In a report he submitted on Monday to the UN Security Council, the Secretary General discarded Mrs Zerrougui’s recommendations in what was described as a very unusual move.
In the draft of the report, the Special Representative had mentioned the Israeli Defense Forces and Hamas as “systemic violators of children’s rights” but the final decision on the blacklist members was Ban’s.
According to the Israeli media, the UN Secretary General erased Israel from the list at the pressures of Israel and the U.S.A.

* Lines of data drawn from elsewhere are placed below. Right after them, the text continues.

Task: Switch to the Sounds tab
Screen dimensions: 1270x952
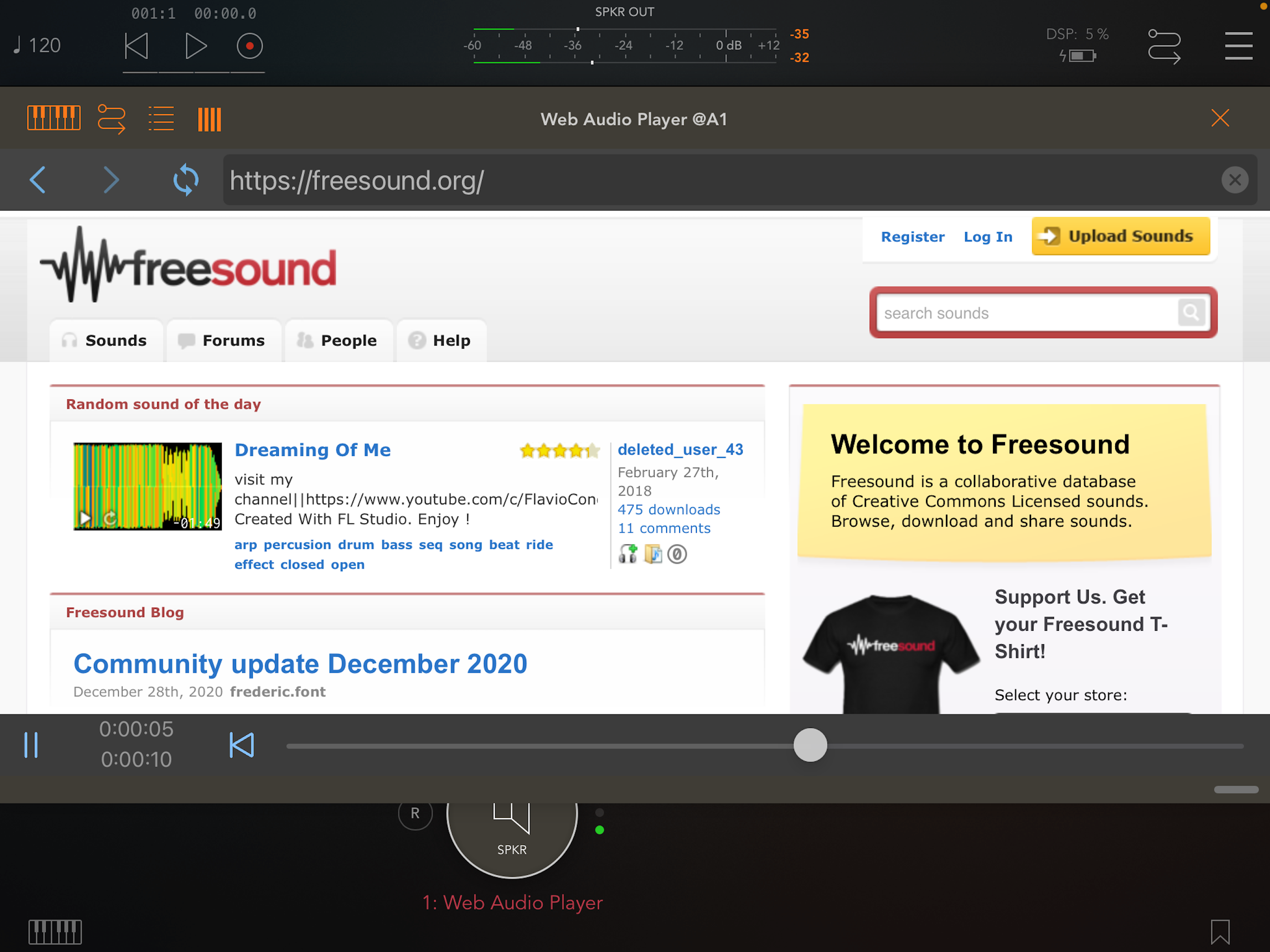Action: [106, 340]
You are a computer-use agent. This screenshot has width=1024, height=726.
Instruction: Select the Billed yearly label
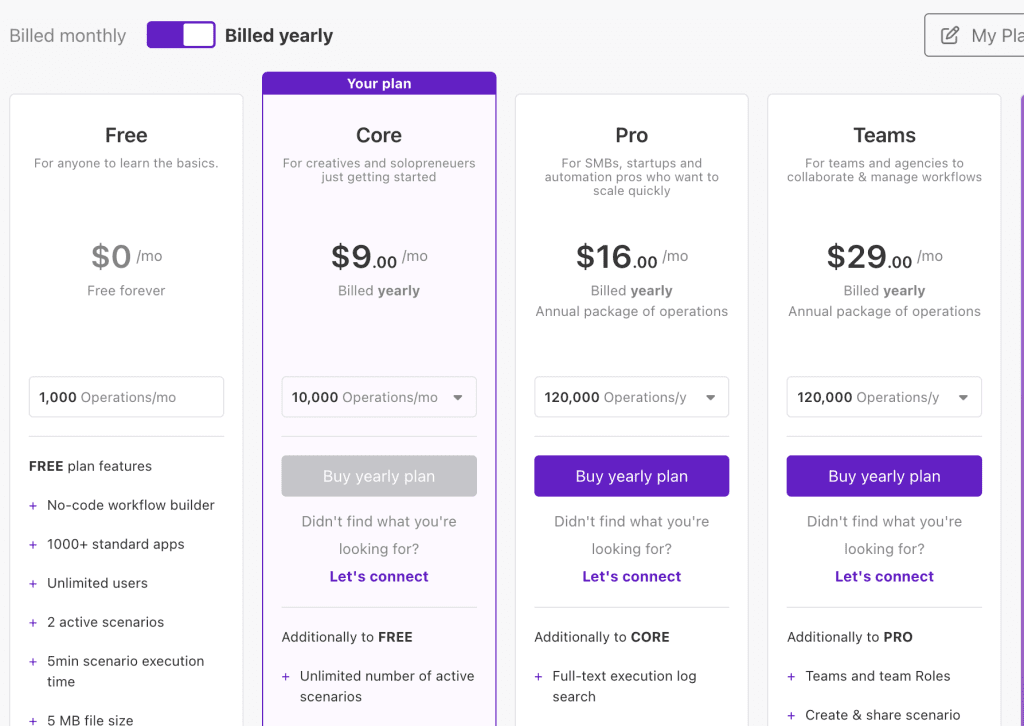pos(279,36)
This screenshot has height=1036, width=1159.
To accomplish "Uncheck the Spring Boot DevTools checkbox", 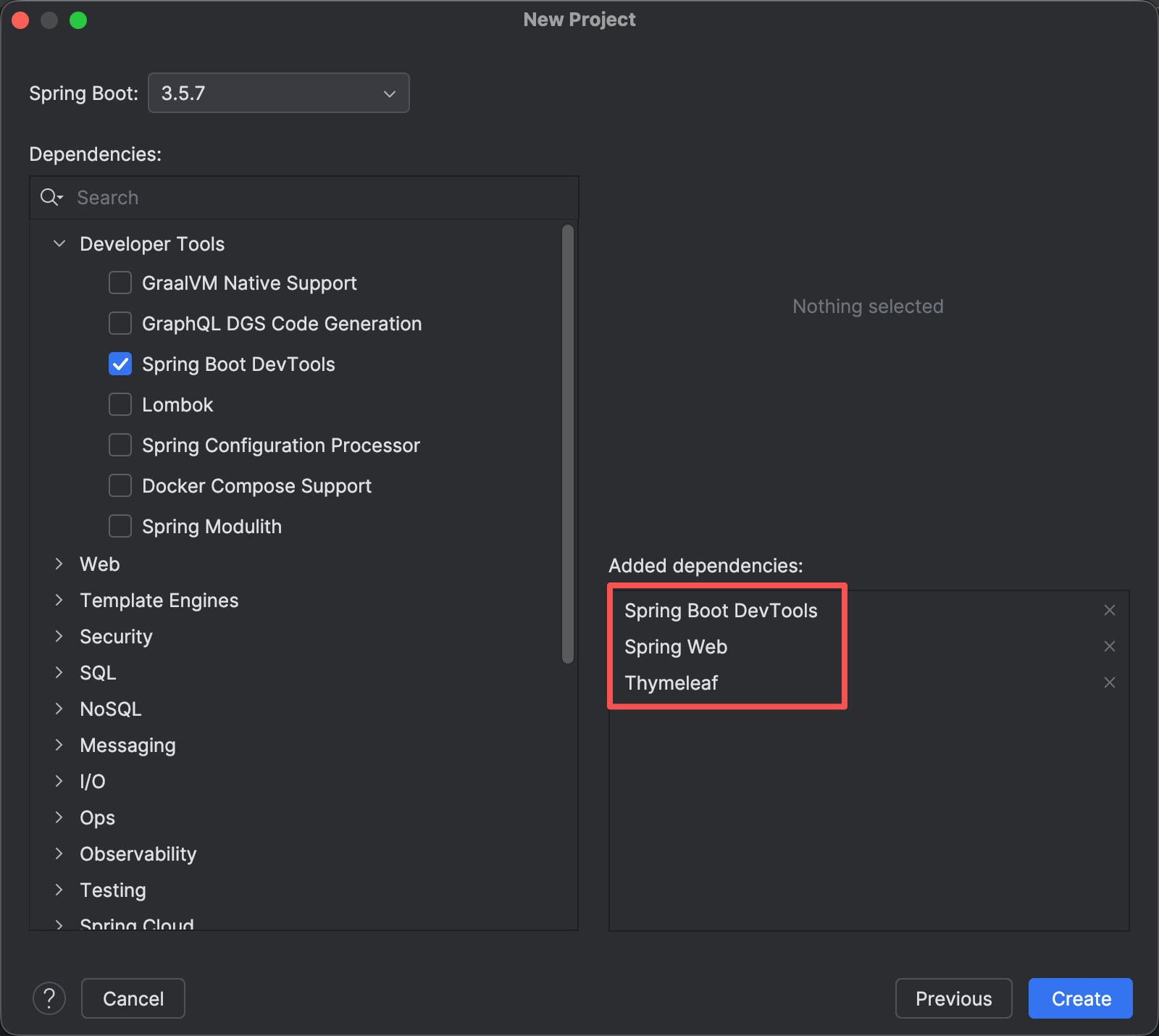I will (x=120, y=364).
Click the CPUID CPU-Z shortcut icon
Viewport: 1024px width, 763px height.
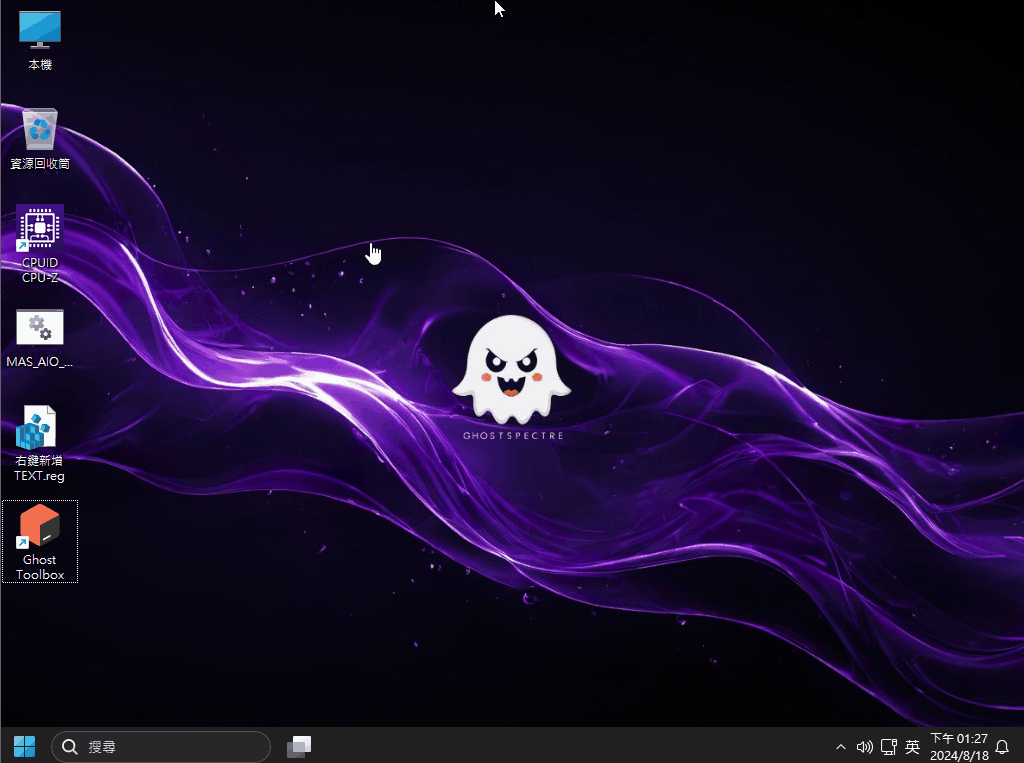click(x=40, y=229)
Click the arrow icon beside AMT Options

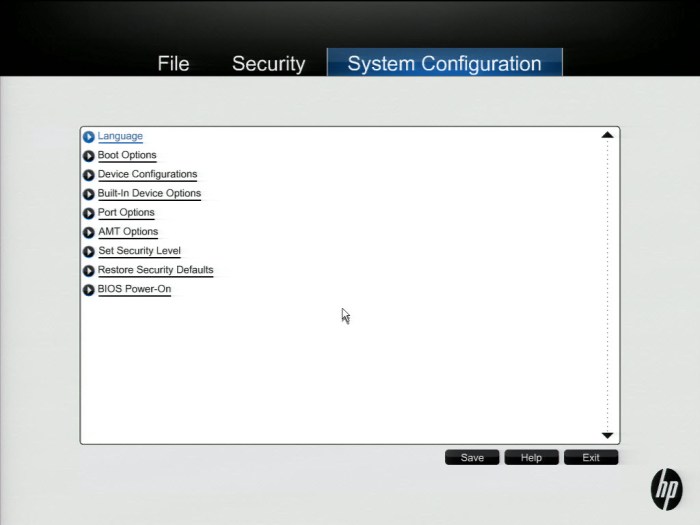[x=89, y=232]

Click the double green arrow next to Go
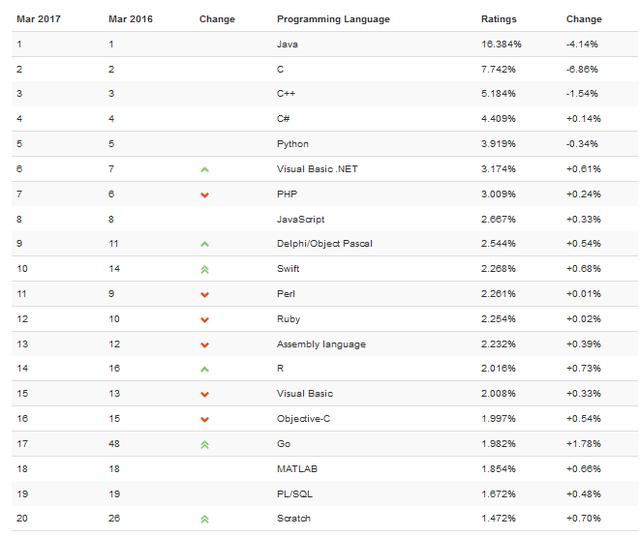point(205,444)
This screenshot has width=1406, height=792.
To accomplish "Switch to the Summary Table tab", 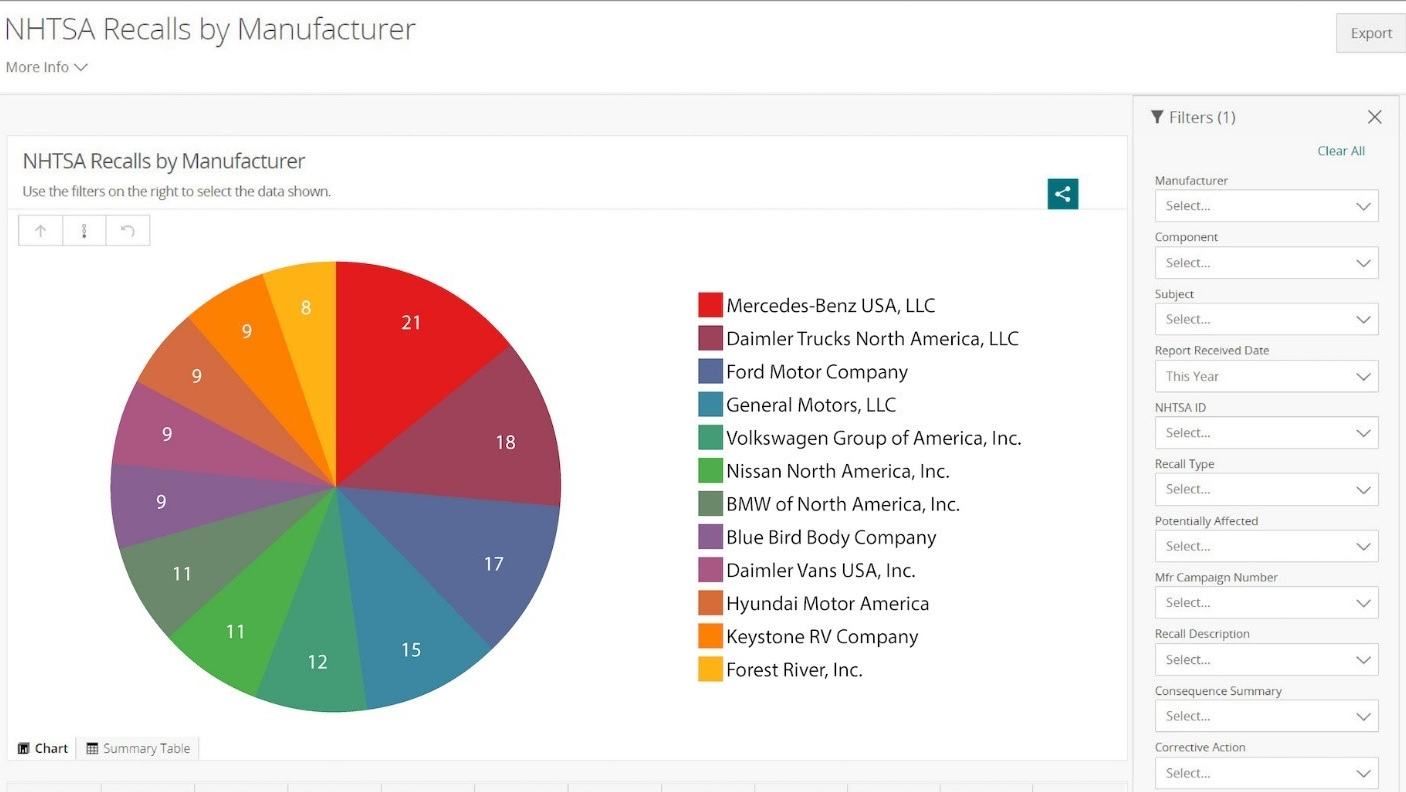I will point(138,748).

The move was welcomed by the Israeli ambassador to the UN Ron Prosor who hailed Ban for his decision stating that it was “right not to submit to the dictates of the terrorist organizations and the Arab states, in his decision not to include Israel in this shameful list, together with organizations like the IS group, al Qaeda and the Taliban.”
The U.N was under pressure to include Israel in the U.N blacklist after the 2014 summer war with Hamas left at least 540childen dead and many more traumatized. A UN inquiry after the war found that Israel fired on seven UN schools.
The Jewish state didn’t however escape the criticisms of Ban Ki-moon who noted in the report that “the unprecedented and unacceptable scale of the impact on children in 2014 raises grave concerns about Israel’s compliance with international humanitarian law … particularly in relation to excessive use of force.” He also stressed the need for Israel to take “concrete and immediate steps, including by reviewing existing policies and practices, to protect children, to prevent the killing and maiming of children, and to respect the special protections afforded to schools and hospitals.”